__What the task requires__.
Could you update the rows below so that every "screenshot" becomes "screen capture", with nothing else changed?

------------------------------------

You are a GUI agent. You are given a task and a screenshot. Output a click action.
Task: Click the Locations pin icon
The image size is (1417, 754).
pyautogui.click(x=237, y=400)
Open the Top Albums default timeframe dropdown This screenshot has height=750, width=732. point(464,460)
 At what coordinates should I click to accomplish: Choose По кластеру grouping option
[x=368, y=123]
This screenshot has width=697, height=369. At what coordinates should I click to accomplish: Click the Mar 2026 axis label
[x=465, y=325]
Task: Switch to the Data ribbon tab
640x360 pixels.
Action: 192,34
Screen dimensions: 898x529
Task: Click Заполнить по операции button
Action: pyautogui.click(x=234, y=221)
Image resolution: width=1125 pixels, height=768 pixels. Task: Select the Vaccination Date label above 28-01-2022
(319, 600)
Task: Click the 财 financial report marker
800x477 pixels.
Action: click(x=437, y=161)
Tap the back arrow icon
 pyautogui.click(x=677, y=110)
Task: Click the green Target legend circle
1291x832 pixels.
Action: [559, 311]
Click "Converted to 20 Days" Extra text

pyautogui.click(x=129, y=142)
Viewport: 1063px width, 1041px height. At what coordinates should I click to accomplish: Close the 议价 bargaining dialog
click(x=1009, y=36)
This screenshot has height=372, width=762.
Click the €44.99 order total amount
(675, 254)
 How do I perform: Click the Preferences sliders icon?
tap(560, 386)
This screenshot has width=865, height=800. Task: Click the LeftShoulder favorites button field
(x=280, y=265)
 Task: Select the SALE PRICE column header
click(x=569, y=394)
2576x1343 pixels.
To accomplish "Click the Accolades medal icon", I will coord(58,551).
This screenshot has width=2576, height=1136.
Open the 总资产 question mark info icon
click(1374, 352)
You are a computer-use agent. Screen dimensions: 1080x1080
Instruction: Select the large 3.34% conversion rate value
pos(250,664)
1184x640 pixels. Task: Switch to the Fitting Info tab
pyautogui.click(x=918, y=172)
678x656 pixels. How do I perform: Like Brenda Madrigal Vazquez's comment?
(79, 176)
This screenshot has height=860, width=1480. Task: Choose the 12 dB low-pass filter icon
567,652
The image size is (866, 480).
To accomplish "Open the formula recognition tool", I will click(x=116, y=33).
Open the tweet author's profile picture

------------------------------------

__Answer for this exercise__.
You are a GUI agent. You are given a task and a screen capture. Output a click action.
Task: Click the Locations pin icon
The image size is (1417, 754).
pyautogui.click(x=237, y=400)
Open the Top Albums default timeframe dropdown This screen capture has height=750, width=732. point(464,460)
 At what coordinates should I click to accomplish: Choose По кластеру grouping option
[x=368, y=123]
This screen capture has width=697, height=369. At what coordinates should I click to accomplish: Click the Mar 2026 axis label
[x=465, y=325]
Task: Switch to the Data ribbon tab
640x360 pixels.
Action: 192,34
Screen dimensions: 898x529
Task: Click Заполнить по операции button
Action: pyautogui.click(x=234, y=221)
Image resolution: width=1125 pixels, height=768 pixels. Task: Select the Vaccination Date label above 28-01-2022
(319, 600)
Task: Click the 财 financial report marker
800x477 pixels.
Action: click(x=437, y=161)
Tap the back arrow icon
 pyautogui.click(x=677, y=110)
Task: Click the green Target legend circle
1291x832 pixels.
Action: [559, 311]
Click "Converted to 20 Days" Extra text

pyautogui.click(x=129, y=142)
Viewport: 1063px width, 1041px height. At what coordinates should I click to accomplish: Close the 议价 bargaining dialog
click(x=1009, y=36)
This screen capture has height=372, width=762.
Click the €44.99 order total amount
(675, 254)
 How do I perform: Click the Preferences sliders icon?
tap(560, 386)
This screen capture has width=865, height=800. Task: Click the LeftShoulder favorites button field
(x=280, y=265)
 Task: Select the SALE PRICE column header
click(x=569, y=394)
2576x1343 pixels.
To accomplish "Click the Accolades medal icon", I will coord(58,551).
This screen capture has width=2576, height=1136.
Open the 总资产 question mark info icon
click(1374, 352)
You are a computer-use agent. Screen dimensions: 1080x1080
Instruction: Select the large 3.34% conversion rate value
pos(250,664)
1184x640 pixels. Task: Switch to the Fitting Info tab
pyautogui.click(x=918, y=172)
678x656 pixels. How do I perform: Like Brenda Madrigal Vazquez's comment?
(79, 176)
This screen capture has height=860, width=1480. Task: Choose the 12 dB low-pass filter icon
567,652
The image size is (866, 480).
To accomplish "Open the formula recognition tool", I will click(x=116, y=33).
Open the tweet author's profile picture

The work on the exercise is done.